[[ Study material, beginning ]]
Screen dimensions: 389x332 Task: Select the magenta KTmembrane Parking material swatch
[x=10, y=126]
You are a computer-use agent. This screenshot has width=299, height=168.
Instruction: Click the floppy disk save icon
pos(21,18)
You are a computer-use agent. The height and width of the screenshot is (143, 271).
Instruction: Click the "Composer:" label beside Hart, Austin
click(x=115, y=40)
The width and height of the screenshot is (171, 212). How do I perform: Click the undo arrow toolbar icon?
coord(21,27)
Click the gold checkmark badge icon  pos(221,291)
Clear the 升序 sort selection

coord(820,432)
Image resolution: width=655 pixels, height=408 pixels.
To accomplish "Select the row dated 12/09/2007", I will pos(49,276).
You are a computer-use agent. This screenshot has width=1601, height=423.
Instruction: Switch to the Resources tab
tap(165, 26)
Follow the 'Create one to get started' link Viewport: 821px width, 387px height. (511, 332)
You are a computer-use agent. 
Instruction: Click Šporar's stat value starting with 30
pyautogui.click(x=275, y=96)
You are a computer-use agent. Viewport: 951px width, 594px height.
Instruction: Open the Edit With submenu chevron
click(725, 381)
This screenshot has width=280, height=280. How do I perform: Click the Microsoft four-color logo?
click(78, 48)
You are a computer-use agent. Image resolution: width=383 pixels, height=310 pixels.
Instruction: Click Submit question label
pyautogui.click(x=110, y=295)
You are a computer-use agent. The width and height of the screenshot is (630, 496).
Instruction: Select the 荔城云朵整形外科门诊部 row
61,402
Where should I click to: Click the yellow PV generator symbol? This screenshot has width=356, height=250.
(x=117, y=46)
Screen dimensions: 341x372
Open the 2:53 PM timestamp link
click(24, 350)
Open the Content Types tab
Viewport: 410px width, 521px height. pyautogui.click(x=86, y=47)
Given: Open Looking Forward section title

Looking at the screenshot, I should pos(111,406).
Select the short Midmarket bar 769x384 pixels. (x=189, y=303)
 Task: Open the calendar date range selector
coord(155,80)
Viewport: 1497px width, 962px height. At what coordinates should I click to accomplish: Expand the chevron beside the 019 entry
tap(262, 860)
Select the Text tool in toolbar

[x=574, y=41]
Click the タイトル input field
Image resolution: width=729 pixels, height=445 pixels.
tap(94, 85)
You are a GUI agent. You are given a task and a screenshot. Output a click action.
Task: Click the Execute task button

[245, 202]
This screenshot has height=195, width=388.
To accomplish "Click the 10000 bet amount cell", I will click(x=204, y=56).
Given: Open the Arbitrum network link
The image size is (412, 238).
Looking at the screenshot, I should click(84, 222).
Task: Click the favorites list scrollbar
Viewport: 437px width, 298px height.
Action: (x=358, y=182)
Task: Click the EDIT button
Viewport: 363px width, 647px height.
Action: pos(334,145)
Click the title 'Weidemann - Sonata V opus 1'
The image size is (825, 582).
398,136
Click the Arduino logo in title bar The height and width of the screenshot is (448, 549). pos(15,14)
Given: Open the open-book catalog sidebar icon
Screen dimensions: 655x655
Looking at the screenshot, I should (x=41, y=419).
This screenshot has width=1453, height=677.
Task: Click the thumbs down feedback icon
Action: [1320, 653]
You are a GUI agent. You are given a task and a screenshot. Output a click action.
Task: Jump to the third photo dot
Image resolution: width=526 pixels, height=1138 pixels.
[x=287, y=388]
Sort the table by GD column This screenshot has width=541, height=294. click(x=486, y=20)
[[ Study material, end ]]
Copy every line from the records that holds the string "will".

**Task output:**
To accomplish "Select the row dated 12/09/2007", I will pos(49,276).
To accomplish "Click the 10000 bet amount cell", I will click(x=204, y=56).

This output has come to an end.